> [Task instructions] Write out the listing lines between the one holding "Click the blue line swatch in the legend" and the one holding "Open the BE", inclusive, with "menu" swapped for "panel" and nothing else changed.

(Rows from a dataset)
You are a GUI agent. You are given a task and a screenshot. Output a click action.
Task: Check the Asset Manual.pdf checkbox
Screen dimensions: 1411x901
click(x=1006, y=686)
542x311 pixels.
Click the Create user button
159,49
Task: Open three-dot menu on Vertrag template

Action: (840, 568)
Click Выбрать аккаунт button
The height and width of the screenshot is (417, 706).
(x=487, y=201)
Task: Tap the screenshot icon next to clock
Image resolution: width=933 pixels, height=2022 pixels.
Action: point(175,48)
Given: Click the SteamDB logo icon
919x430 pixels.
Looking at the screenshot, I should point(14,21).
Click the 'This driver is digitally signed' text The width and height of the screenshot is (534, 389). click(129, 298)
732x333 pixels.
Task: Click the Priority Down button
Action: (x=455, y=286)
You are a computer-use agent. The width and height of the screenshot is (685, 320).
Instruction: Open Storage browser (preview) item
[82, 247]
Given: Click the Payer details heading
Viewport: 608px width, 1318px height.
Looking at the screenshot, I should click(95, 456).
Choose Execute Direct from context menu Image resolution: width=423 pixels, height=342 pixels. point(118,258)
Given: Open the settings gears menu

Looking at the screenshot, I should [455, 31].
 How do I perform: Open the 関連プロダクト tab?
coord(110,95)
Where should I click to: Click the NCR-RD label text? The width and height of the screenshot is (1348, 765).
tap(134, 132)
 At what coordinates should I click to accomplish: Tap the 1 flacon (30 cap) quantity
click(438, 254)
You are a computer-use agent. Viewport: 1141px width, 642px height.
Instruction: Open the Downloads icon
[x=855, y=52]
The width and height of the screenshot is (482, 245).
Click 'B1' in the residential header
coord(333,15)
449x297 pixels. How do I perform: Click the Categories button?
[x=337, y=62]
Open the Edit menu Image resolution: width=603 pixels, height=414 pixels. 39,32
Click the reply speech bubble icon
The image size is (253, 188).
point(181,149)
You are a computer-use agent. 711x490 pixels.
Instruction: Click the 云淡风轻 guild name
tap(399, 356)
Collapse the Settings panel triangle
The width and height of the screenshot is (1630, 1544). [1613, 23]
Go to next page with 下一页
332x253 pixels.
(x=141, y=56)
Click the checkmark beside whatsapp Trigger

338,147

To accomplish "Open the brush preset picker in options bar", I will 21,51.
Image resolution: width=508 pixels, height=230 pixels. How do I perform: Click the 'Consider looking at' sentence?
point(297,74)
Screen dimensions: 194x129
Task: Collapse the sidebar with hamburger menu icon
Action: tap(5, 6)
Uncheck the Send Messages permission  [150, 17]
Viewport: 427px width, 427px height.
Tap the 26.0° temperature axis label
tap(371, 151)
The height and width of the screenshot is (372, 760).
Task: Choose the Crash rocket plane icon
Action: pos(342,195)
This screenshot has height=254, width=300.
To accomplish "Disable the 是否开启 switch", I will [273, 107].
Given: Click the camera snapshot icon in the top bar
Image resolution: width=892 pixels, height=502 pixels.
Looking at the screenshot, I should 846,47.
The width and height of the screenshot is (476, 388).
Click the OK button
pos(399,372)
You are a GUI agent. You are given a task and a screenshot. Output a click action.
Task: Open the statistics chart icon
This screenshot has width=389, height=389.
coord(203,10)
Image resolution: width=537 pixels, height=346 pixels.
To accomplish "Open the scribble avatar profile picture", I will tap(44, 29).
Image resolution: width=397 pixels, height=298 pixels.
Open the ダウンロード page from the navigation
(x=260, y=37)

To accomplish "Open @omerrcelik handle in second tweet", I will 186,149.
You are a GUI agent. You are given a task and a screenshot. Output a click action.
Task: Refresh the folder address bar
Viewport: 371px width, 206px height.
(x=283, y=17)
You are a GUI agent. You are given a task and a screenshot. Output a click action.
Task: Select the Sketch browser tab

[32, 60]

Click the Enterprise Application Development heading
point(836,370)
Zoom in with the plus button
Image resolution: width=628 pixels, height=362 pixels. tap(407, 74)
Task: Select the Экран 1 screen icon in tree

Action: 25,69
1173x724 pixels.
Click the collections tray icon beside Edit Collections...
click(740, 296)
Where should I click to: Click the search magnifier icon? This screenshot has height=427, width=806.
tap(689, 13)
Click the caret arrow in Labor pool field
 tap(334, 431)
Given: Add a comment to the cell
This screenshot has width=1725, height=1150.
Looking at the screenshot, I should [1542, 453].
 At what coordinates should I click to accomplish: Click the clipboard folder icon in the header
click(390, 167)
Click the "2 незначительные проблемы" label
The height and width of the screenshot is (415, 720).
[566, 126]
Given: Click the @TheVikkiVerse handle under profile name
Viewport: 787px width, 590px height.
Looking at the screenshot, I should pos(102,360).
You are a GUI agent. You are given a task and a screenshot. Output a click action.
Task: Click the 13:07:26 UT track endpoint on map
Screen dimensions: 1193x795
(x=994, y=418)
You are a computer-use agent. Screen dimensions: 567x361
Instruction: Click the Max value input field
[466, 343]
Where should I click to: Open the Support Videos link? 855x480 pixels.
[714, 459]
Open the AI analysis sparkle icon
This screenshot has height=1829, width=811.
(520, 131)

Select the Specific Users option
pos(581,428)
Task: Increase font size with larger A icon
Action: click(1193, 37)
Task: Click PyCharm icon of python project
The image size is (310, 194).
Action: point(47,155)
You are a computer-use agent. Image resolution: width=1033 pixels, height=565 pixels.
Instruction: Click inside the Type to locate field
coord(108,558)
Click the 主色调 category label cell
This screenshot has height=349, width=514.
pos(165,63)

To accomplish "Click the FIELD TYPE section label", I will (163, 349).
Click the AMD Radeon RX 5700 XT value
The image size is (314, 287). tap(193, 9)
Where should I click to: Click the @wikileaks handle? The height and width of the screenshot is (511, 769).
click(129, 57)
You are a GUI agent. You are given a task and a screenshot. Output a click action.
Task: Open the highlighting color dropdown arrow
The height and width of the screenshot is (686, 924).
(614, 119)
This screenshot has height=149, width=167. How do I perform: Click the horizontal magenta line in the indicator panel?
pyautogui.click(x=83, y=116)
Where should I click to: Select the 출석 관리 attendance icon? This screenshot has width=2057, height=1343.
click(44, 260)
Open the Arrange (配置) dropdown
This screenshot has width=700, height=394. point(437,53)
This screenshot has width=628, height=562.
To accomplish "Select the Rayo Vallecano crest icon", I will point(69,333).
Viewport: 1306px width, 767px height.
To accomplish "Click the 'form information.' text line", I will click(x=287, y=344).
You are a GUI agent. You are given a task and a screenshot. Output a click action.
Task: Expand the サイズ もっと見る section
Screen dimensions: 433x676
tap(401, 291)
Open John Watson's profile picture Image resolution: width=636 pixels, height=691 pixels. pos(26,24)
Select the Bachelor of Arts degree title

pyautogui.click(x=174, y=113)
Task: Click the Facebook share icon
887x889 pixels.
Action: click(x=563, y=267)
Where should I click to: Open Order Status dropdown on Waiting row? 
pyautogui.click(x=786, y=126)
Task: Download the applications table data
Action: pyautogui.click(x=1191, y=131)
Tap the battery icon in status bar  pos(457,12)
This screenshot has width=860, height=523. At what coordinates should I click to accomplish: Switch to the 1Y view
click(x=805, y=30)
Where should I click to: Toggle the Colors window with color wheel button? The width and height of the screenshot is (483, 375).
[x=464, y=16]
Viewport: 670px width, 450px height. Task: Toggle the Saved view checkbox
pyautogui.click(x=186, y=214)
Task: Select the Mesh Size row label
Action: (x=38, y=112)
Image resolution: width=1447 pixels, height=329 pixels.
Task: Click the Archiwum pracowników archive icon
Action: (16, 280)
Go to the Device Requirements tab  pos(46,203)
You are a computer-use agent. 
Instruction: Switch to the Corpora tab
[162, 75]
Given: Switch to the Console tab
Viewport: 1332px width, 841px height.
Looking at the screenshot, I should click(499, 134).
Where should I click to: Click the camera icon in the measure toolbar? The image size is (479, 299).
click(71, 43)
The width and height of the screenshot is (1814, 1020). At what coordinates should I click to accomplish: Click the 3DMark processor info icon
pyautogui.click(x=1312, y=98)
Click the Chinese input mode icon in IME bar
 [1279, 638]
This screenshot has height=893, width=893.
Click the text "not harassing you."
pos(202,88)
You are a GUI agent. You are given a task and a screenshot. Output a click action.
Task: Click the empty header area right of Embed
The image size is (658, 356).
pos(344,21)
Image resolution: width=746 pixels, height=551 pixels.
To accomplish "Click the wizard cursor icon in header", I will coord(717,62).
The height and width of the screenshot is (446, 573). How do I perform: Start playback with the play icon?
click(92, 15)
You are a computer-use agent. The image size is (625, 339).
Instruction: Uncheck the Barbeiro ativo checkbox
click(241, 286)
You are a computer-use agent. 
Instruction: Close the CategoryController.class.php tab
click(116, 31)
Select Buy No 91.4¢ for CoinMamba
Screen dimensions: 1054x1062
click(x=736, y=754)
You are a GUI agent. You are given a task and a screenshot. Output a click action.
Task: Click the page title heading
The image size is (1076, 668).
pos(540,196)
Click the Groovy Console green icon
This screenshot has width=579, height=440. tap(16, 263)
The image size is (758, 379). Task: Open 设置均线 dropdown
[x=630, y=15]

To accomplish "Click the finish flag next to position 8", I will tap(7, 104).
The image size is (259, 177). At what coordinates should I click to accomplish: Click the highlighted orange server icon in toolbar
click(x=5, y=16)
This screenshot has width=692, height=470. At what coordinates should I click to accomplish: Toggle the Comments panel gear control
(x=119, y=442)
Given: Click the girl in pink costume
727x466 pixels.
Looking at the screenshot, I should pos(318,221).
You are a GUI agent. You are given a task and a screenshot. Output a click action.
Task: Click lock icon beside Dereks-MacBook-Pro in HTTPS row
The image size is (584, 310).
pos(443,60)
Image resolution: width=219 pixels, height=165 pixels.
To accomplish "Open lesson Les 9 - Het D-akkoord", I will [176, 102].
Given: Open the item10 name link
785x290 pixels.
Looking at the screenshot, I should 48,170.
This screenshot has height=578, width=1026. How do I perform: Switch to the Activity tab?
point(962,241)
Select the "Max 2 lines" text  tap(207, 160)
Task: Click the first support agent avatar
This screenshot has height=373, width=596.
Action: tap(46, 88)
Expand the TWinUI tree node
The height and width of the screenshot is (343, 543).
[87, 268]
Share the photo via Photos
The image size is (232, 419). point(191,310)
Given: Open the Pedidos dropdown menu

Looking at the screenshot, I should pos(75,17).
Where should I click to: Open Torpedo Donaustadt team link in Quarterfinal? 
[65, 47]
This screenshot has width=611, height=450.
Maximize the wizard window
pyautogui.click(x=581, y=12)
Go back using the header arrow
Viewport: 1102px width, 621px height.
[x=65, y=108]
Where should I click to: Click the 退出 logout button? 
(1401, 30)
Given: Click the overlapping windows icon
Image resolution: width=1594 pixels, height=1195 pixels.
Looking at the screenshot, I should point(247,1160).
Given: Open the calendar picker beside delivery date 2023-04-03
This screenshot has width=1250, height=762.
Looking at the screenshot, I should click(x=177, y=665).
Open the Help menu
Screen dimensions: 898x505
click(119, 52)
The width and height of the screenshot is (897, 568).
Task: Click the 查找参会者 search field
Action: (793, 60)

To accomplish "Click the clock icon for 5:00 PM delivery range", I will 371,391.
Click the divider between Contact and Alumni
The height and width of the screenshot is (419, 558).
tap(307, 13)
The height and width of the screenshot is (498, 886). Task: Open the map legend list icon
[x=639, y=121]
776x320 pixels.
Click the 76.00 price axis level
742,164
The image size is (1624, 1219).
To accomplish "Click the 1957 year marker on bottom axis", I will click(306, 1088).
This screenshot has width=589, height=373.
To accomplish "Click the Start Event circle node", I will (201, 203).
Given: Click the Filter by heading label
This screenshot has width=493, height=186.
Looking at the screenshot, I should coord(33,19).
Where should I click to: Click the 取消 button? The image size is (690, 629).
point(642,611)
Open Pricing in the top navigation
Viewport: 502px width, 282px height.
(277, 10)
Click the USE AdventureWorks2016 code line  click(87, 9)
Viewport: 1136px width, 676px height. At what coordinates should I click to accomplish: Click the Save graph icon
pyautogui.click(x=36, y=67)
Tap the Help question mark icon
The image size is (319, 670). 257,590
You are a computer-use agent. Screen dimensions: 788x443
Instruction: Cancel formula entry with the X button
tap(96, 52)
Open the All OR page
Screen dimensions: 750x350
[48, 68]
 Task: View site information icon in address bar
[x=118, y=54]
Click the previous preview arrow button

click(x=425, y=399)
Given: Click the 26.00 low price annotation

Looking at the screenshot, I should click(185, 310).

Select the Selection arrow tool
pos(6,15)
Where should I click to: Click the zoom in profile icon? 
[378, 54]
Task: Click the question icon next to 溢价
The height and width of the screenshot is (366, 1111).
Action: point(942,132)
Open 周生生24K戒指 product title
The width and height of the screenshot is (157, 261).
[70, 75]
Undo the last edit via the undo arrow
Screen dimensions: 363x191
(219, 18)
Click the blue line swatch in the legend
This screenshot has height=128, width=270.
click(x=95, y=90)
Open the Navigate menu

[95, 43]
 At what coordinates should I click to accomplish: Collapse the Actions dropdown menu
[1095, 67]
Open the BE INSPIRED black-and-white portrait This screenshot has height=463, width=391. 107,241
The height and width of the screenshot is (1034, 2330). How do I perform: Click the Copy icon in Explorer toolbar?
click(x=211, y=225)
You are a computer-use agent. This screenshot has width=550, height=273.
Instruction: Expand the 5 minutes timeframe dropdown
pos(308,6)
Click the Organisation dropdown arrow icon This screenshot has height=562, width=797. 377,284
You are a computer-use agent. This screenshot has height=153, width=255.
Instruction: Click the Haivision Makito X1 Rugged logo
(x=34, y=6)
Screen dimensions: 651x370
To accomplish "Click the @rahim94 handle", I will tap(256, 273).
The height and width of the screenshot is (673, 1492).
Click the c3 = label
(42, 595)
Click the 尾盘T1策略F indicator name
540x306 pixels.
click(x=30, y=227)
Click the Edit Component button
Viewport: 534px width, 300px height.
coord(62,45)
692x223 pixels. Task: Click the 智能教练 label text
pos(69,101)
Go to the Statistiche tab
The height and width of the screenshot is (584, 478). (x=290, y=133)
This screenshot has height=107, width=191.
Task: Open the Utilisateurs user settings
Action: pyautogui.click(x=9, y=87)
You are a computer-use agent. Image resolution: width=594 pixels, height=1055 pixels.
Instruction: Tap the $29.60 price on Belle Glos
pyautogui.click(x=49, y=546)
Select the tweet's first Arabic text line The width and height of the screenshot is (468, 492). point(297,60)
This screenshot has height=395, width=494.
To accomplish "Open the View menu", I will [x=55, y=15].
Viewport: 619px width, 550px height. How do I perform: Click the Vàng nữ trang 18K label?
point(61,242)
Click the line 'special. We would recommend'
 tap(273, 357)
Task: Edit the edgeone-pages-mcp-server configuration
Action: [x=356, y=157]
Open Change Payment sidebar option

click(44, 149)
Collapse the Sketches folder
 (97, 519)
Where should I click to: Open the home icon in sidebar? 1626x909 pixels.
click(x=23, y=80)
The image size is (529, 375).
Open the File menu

> [The reply]
Click the blue line swatch in the legend
This screenshot has height=128, width=270.
click(x=95, y=90)
Open the Navigate panel

[95, 43]
 At what coordinates should I click to accomplish: Collapse the Actions dropdown panel
[1095, 67]
Open the BE INSPIRED black-and-white portrait This screenshot has height=463, width=391. 107,241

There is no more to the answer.